*Text shown*:

Fetal Maternal Signaling

This is an ongoing project.

Faculty Researcher: Jeyasuria Pancharatnam

Contact Details

Jeyasuria Pancharatnam
suria@wayne.edu

Description

A very important facet of pregnancy is the cross talk between the fetus and the pregnant mother. Mouse knockouts are a great model to study the function of genes in the development and maintenance of the organism, however they have a limitations in that the fetal genome cannot be manipulated separately from the maternal genome.

The purpose of this study is to produce a strain of animal that will facilitate the understanding of fetal maternal signaling. A key to the strategy is to specifically knock genes out in the precursors to sperms and eggs i.e. the primordial germ cells (PGC’S). To do this we need firstly to make a transgene that will express an inducible Cre Recombinase. The mouse ddx4 (ddx4) promoter that will be hitched to Cre Recombinase (ddx4-iCreT2) to allow its production specifically in the PGCs. iCreT2 (Chambon et al.) is an inducible Cre recombinase that is a fused to a mutated estrogen receptor that binds tamoxifen and in its presence is translocated to the nucleus where it can function to recombine the specific DNA sequences (lox sites) that are inserted in the introns of specific gene allele knockins thereby disabling a particular gene only when tamoxifen is present. Injection of pregnant animals with tamoxifen that have two copies of a loxed gene of interest and the PGC specific transgene driving Cre Recombinase will cause recombination of the gene of interest in the PGC’s of the pups. These pups will have mutated genes in their germline (eggs and sperm). When these pups mature they are mated to produce the next generation of fetuses with completely mutated copies of the genes in all cells while the mother remains somatically normal. i.e. all cells other than germ cells are normal. In this way we will be able to understand the contribution of a genes function fetally for the maintenance of pregnancy while separating it from the maternal gene function.In most cases genes that are of interest to fetal development have reproductive effects on the adult and thus knockout mothers are not viable which makes it impossible to create a complete litter of knockout pups, i.e. 100 % knockout pups. Even in cases where we can produce knockout pups and where genes allow the knockout parents to be reproductively viable we cannot separate the maternal and fetal compartment i.e. study the fetal effects in a vacuum.

Qualifications

Biochemistry, molecular biology, genetics and physiology would be desirable.

Project Timeline

This research project is available for 6 semesters starting in summer 2016.

Duties

Confocal microscopy. General molecular techniques. Will be taught what is needed.

*Dataset excerpts*:

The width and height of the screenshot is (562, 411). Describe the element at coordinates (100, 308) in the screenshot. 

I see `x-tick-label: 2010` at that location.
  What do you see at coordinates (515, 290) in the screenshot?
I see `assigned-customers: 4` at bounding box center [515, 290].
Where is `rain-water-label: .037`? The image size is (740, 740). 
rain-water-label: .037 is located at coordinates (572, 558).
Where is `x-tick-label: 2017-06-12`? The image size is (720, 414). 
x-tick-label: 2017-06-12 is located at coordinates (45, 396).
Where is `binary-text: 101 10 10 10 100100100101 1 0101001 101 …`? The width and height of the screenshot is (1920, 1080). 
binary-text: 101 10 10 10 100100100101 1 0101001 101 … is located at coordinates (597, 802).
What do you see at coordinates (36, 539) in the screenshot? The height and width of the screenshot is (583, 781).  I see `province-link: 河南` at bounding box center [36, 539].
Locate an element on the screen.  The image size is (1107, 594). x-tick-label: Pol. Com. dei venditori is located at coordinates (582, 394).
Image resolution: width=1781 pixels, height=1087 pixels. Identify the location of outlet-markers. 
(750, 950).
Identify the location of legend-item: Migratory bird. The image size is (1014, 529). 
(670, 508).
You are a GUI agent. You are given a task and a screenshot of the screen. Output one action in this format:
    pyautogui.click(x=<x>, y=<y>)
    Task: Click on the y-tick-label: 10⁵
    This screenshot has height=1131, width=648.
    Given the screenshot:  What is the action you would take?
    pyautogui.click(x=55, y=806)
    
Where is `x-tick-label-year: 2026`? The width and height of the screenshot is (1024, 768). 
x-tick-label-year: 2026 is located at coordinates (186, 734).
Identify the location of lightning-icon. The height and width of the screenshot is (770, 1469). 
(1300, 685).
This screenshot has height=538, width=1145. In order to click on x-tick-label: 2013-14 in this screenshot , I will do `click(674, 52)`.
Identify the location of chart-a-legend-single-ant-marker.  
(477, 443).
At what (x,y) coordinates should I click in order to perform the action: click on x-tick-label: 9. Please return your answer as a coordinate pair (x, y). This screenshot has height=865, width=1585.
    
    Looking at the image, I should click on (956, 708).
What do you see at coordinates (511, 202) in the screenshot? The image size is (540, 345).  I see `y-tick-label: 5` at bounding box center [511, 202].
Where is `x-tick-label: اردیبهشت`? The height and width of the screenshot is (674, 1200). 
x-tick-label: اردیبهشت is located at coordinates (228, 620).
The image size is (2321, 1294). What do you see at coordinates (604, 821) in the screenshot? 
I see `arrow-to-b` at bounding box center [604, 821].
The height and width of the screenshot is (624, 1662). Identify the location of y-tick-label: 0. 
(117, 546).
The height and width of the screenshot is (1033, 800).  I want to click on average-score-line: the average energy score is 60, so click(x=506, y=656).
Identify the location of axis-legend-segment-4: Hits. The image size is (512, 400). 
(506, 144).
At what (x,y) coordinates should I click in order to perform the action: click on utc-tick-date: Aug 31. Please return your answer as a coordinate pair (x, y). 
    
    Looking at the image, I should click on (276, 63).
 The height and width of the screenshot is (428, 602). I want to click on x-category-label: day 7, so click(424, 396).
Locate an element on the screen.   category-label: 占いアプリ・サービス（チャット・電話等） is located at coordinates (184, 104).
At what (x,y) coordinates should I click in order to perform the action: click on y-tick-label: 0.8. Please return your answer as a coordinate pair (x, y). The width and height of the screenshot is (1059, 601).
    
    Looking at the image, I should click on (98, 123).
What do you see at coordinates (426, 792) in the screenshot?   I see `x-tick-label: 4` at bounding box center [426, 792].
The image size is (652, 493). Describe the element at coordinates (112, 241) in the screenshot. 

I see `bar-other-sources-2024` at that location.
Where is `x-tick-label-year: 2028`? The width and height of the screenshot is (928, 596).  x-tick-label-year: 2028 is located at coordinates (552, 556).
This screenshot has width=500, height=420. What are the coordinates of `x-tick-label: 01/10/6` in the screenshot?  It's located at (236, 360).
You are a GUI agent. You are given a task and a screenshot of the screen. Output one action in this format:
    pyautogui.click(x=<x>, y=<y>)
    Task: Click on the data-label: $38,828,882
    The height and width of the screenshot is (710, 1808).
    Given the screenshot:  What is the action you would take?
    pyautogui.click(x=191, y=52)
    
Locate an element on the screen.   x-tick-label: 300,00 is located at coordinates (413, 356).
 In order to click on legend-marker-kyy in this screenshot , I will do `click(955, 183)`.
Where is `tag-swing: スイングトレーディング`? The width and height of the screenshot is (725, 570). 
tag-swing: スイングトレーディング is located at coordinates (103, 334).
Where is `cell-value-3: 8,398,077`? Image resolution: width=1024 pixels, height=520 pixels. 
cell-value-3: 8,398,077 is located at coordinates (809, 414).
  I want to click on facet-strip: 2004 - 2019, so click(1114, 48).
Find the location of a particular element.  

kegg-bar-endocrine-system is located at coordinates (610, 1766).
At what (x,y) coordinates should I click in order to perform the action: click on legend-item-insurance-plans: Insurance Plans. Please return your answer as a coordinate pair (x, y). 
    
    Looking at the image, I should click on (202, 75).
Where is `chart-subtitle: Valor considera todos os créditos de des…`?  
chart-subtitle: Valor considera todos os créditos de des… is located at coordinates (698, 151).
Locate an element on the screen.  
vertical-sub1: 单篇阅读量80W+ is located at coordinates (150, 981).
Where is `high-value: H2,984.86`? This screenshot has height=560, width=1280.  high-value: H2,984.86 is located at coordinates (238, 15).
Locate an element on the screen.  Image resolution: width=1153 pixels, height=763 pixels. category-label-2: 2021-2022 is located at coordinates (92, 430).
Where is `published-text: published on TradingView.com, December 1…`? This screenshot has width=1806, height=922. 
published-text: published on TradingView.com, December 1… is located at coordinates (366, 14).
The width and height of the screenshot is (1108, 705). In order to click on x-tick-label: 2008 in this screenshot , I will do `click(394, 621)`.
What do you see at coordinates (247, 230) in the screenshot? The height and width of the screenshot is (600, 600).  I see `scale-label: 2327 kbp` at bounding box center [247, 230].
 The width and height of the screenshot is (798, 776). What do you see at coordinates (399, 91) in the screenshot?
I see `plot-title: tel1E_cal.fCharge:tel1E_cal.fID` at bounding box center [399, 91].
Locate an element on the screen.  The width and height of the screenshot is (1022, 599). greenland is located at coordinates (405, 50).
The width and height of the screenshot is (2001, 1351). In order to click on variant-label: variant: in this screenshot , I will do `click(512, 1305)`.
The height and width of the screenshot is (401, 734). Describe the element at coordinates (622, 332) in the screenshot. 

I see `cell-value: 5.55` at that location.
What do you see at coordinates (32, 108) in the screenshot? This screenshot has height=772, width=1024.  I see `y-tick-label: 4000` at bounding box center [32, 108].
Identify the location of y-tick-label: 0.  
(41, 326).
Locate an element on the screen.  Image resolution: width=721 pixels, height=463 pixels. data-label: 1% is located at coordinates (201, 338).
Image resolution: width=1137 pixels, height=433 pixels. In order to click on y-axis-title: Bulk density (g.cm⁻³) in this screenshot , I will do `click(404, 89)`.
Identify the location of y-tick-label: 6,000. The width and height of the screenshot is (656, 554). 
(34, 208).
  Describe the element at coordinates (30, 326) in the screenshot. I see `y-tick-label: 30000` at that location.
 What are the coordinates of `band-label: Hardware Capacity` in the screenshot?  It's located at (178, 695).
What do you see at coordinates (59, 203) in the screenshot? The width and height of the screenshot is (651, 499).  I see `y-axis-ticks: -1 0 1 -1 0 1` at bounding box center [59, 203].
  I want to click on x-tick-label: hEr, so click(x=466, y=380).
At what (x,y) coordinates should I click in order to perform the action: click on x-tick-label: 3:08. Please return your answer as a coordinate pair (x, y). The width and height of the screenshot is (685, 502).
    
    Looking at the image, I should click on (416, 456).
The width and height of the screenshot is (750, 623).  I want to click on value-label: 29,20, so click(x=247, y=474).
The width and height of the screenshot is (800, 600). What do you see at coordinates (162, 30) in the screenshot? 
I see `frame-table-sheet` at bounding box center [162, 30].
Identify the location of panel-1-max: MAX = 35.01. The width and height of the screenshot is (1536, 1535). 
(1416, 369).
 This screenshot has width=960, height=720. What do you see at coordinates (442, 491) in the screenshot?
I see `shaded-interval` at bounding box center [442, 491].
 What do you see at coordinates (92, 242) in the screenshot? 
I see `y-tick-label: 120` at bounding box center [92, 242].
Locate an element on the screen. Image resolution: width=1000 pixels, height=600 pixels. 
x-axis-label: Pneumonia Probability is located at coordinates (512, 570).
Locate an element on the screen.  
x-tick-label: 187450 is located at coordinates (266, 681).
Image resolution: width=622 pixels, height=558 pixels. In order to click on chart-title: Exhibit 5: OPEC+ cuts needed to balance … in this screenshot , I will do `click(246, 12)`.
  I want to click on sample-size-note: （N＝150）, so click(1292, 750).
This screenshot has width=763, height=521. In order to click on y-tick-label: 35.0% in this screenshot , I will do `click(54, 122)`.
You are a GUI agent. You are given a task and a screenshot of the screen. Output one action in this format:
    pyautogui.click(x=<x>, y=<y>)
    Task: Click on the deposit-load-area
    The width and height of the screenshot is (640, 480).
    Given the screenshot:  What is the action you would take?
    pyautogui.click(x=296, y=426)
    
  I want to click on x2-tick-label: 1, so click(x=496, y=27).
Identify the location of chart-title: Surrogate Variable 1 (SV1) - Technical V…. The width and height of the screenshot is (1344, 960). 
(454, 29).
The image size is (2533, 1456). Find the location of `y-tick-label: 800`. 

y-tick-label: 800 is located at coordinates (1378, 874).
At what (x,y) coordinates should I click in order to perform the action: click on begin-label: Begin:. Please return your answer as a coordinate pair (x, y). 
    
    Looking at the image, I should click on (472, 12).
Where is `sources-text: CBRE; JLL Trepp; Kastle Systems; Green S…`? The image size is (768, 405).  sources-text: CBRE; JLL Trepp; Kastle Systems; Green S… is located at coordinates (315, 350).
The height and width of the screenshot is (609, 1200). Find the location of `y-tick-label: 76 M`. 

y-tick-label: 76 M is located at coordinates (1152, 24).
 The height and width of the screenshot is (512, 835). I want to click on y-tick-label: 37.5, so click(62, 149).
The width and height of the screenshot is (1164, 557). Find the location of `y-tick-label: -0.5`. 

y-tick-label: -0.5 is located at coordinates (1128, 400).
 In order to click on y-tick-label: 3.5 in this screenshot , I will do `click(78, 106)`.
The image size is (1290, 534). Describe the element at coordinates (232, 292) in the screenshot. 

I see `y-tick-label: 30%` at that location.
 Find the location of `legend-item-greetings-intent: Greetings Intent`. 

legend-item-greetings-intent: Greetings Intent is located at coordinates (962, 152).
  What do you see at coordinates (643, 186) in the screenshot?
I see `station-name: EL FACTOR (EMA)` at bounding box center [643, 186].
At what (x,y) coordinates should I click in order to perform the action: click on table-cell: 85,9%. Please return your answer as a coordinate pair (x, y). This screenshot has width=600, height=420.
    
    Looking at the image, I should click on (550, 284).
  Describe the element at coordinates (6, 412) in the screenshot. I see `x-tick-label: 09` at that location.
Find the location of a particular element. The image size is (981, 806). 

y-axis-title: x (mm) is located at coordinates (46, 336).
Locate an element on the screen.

*Things to do*:
1 – In the text on fetal maternal signaling, what is the research project's duration and start date?
2 – Reproduce the section of the fetal maternal signaling text starting at "Qualifications" and ending at "in summer 2016.", and switch "desirable" to "required".

*Solution list*:
1 – The project is available for 6 semesters, starting in summer 2016.

2 –
Qualifications

Biochemistry, molecular biology, genetics and physiology would be required.

Project Timeline

This research project is available for 6 semesters starting in summer 2016.